▶ **What you are asked to do**
From the line that contains "Given: Open Settings with the wrench icon" to the last line of the entries, write each line out exactly; include both ends and nothing else.
BEGIN Supplied records
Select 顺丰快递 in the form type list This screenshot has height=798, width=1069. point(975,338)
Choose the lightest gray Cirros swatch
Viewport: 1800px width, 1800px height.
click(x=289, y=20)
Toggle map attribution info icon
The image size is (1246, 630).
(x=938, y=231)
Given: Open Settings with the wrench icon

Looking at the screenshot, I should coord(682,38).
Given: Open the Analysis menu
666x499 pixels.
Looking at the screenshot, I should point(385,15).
END Supplied records
▶ **Response below**
Given: Open Settings with the wrench icon

Looking at the screenshot, I should coord(682,38).
Given: Open the Analysis menu
666x499 pixels.
Looking at the screenshot, I should point(385,15).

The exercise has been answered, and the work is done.